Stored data
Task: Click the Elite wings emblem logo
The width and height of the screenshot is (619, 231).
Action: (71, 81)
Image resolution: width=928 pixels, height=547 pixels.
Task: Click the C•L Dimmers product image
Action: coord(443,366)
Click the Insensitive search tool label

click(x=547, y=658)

▸ TASK BRIEF
Your response must consist of the entries, reproduced exactly.

▸ COMPLETED EXERCISE
Task: Click the Elite wings emblem logo
The width and height of the screenshot is (619, 231).
Action: (71, 81)
Image resolution: width=928 pixels, height=547 pixels.
Task: Click the C•L Dimmers product image
Action: coord(443,366)
Click the Insensitive search tool label

click(x=547, y=658)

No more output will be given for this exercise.